━━━ Data to use ━━━

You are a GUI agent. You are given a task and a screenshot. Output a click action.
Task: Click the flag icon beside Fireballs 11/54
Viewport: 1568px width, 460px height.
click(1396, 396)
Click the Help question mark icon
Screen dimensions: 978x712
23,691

━━━

_Activity_. Give back, unchanged, the line that holds "Task: Click the" along with all lines after it through the last line above.

_Answer section_.
Task: Click the flag icon beside Fireballs 11/54
Viewport: 1568px width, 460px height.
click(1396, 396)
Click the Help question mark icon
Screen dimensions: 978x712
23,691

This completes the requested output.